Usually, this is done through conversion to an odds ratio.
odr <- function(x) {
exp(cbind(OR = coef(x), confint(x)))
}
odr(fit2)
#> Waiting for profiling to be done...
#> OR 2.5 % 97.5 %
#> (Intercept) 6.46464646 5.258904976 8.03440121
#> X2 0.04189453 0.027435667 0.06266866
#> X3 3.09726563 2.381064505 4.00914584
#> X4 0.08859375 0.065075959 0.11970440
#> X6 1.48385417 0.959876953 2.36568686
#> X8 3.56106908 2.651198481 4.78618345
#> X9 7.46796870 4.587235443 12.86209781
#> X11 0.07327303 0.048110916 0.11004687
#> X12 0.02494960 0.008361653 0.06034486
#> X14 0.06187500 0.031190057 0.11665747
#> X15 8.88164006 5.031918109 17.18366500
Created on 2019-12-17 by the reprex package (v0.3.0)
An odds ratio equal to 1 translates Y s equally likely with or without X; OR > 1, say 2, means more, twice, as likely.
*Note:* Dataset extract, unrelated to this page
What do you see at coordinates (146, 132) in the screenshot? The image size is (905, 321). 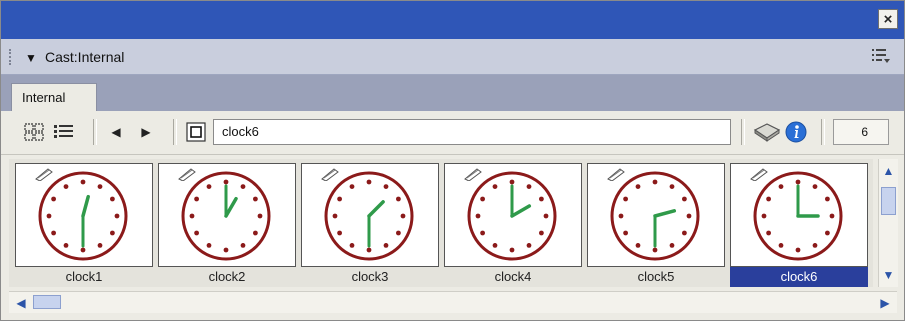 I see `next-arrow-icon: ▶` at bounding box center [146, 132].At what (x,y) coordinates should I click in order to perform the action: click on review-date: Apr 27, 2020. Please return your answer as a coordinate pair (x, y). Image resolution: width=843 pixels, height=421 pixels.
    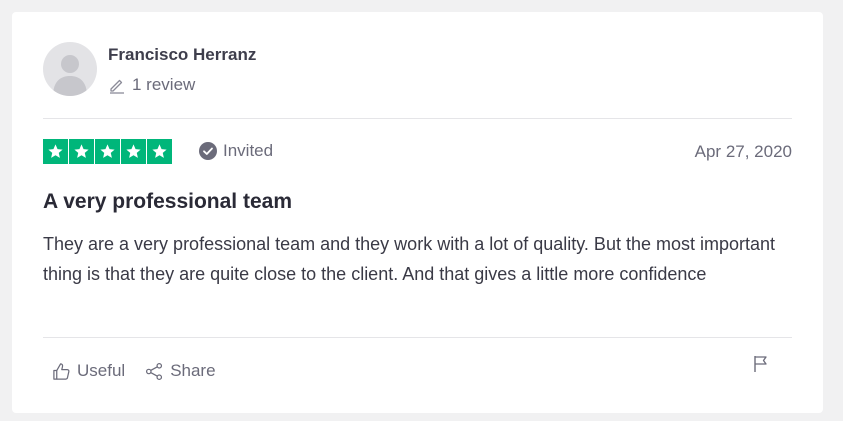
    Looking at the image, I should click on (743, 152).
OR = 0.5 = less, half as likely.
For goodness of fit, there's the Hosmer-Lemeshow goodness of fit test , which has a null hypothesis H_0, that the fit is poor; accordingly a high p-value is evidence of a good fit. The results are based on dividing the probabilities for the response variable, Y into deciles and then to examine the expected and actual results against their estimates, as shown in the following two tables. Note that the interpretation of p-value
is backwards from what you may be used to.
There's much more, but I hope this will get you oriented.